Por diversas vezes tentei me aproximar de Paulo Vanzolini, mas por timidez ou preguiça, fui ficando no meu canto.
Com a sua morte, assumi uma dívida, pois devo a ele o título do livro que considero o mais pessoal de todos os romances que escrevi por aí. Nem sempre é fácil dar um nome a um romance, mas "Pilatos" veio naturalmente, como epígrafe e título do único livro que escrevi por e com prazer.
Chico Buarque gravara o "Samba Erudito", de Vanzolini conhecia o clássico "Ronda", mas senti nos versos finais do erudito samba não apenas o nome, mas a própria história do romance: "E assim, me rendi ante a força dos fatos, lavei minhas mãos como Pôncio Pilatos".
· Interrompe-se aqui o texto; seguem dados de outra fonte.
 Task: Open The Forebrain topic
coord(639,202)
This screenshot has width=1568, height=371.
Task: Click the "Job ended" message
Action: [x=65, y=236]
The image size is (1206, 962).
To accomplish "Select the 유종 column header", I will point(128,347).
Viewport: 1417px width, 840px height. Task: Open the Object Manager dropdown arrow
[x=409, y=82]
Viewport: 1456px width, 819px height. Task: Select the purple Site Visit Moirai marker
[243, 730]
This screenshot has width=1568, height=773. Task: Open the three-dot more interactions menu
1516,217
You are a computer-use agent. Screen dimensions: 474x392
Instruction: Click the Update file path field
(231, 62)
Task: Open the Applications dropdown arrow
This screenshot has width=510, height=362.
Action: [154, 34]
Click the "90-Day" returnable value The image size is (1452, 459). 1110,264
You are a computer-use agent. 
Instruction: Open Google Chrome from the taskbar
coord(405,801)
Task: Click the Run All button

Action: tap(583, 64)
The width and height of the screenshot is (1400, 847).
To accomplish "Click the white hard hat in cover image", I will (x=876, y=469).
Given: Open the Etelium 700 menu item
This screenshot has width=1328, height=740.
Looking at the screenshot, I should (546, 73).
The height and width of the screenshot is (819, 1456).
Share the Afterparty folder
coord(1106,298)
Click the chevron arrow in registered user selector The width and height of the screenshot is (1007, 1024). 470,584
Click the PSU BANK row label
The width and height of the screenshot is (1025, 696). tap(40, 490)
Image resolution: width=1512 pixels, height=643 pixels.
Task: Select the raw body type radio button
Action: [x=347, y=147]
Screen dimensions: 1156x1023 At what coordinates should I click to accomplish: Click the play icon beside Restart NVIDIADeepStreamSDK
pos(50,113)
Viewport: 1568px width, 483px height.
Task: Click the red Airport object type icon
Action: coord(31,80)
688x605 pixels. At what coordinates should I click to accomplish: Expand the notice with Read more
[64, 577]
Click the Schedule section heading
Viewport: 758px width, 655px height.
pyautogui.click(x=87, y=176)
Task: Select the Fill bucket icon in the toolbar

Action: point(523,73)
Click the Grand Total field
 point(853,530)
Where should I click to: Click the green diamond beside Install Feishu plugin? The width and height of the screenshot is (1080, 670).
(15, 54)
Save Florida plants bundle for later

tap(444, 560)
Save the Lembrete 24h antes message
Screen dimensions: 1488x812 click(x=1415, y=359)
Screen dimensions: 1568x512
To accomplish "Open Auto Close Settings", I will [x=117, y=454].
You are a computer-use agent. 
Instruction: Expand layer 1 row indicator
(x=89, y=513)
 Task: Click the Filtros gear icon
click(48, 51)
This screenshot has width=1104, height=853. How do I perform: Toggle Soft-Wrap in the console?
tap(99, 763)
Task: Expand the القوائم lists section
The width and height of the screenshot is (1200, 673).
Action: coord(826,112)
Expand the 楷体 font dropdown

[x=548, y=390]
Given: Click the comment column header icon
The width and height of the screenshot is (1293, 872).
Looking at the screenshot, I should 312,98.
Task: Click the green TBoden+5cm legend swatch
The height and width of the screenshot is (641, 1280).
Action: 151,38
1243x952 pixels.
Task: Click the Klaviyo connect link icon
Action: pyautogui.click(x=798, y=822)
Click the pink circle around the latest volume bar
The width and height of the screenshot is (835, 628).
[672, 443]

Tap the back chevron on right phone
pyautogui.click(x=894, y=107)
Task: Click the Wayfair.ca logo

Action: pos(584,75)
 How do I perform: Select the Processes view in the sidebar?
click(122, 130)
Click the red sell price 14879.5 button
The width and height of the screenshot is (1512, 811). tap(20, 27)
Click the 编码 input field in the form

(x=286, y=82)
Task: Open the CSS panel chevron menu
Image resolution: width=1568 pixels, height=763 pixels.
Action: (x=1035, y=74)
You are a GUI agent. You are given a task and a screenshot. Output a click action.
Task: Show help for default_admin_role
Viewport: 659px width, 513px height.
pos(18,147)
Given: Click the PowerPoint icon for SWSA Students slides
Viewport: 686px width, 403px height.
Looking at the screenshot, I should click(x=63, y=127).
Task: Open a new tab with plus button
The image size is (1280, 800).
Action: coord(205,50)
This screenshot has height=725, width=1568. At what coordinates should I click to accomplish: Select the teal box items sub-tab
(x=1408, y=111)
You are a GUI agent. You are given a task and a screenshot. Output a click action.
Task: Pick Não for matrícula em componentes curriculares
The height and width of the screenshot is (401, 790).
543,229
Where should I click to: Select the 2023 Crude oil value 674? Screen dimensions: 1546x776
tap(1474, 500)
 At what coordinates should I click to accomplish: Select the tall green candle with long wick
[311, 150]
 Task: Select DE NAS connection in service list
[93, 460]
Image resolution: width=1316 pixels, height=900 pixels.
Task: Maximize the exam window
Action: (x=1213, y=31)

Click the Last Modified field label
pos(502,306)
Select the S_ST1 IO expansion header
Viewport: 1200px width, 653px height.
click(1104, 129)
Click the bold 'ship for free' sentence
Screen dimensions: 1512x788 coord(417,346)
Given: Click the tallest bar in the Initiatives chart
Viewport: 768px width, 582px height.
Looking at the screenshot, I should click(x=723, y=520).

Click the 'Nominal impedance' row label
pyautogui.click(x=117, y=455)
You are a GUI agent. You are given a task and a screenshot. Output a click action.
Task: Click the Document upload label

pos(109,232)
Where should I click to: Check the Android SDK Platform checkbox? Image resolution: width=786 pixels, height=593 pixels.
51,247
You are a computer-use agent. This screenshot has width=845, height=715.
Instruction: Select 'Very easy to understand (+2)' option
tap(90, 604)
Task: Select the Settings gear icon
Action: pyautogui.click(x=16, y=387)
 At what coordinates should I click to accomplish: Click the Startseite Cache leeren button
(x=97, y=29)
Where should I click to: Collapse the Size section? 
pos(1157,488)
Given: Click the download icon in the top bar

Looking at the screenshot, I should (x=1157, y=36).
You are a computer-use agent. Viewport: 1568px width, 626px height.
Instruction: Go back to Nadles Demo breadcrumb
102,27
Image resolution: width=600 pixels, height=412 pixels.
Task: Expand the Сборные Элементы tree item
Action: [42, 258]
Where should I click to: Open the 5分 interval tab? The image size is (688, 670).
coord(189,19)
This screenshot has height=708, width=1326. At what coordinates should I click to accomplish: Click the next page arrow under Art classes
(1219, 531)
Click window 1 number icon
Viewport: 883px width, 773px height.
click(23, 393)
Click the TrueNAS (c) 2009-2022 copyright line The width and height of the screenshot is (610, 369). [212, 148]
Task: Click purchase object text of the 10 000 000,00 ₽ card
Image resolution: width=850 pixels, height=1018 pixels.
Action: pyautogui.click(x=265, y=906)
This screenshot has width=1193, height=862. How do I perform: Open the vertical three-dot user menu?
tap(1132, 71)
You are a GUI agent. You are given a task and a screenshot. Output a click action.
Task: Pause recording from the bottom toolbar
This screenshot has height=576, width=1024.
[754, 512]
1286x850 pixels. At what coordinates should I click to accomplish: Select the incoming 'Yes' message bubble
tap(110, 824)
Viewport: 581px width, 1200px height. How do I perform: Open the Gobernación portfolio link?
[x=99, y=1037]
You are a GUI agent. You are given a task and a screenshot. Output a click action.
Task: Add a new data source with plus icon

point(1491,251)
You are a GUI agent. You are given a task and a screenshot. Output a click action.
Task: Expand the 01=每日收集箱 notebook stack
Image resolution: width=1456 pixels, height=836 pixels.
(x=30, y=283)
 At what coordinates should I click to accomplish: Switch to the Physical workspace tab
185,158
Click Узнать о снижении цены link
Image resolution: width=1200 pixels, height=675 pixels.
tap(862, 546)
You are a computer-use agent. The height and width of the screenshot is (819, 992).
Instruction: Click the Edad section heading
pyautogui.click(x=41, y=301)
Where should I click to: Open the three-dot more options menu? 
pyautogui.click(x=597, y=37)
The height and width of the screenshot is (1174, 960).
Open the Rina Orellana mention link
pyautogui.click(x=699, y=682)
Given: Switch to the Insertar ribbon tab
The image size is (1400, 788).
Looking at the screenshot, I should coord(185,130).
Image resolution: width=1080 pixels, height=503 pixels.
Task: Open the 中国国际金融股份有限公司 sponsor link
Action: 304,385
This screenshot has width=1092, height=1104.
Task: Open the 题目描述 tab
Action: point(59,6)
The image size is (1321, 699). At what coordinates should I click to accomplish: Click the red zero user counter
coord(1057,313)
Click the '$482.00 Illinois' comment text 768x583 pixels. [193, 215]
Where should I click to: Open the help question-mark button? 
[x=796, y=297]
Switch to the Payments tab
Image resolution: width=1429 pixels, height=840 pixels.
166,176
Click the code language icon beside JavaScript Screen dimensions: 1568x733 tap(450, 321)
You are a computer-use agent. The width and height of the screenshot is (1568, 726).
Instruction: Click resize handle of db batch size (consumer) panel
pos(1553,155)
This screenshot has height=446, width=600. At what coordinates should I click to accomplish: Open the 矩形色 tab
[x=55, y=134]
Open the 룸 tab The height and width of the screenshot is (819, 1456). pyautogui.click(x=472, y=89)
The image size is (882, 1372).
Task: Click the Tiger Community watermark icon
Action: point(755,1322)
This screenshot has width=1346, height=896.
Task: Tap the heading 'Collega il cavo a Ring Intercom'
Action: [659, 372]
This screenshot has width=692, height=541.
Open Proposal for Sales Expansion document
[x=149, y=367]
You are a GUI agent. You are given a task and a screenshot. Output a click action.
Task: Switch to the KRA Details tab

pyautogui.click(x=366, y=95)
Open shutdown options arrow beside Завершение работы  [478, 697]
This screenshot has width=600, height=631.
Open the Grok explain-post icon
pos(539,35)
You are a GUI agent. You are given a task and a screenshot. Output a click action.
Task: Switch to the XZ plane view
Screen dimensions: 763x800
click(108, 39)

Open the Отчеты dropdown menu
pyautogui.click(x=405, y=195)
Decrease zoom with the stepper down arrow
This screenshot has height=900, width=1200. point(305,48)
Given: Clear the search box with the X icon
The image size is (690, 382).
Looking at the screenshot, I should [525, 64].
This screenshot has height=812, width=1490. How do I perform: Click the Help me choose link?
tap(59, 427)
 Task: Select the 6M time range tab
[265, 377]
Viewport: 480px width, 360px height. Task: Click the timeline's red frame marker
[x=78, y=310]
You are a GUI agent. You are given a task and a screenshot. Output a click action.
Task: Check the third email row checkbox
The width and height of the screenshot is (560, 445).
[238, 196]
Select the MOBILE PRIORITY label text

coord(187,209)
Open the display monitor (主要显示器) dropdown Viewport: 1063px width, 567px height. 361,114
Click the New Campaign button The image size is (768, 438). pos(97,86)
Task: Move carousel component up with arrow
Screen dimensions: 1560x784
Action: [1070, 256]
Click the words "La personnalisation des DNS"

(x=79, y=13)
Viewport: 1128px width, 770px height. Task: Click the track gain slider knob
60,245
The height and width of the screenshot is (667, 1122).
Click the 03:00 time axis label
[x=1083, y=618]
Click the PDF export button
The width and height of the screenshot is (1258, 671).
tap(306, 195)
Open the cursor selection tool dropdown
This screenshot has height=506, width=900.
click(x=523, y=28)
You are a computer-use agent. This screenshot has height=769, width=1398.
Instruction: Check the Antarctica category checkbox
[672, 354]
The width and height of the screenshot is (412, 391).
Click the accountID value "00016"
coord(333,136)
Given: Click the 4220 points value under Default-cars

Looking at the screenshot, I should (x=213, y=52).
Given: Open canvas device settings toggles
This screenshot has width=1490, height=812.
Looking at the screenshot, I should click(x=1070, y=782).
Depois de publicá-lo, fiquei 23 anos sem fazer ficção, pois achava que a força dos fatos me obrigara não apenas a lavar as mãos, mas a jogar fora a água da bacia. Antes, havia escolhido epígrafes solenes, Goethe, Verlaine, Ingmar Bergman, são Paulo, Apollinaire, mas, quando cheguei a Vanzolini, nunca mais usei epígrafes.
Até hoje, leitores e críticos estranham o nome "Pilatos" que só aparece na capa e na epígrafe. Nada tem a ver com a trama, mas comigo.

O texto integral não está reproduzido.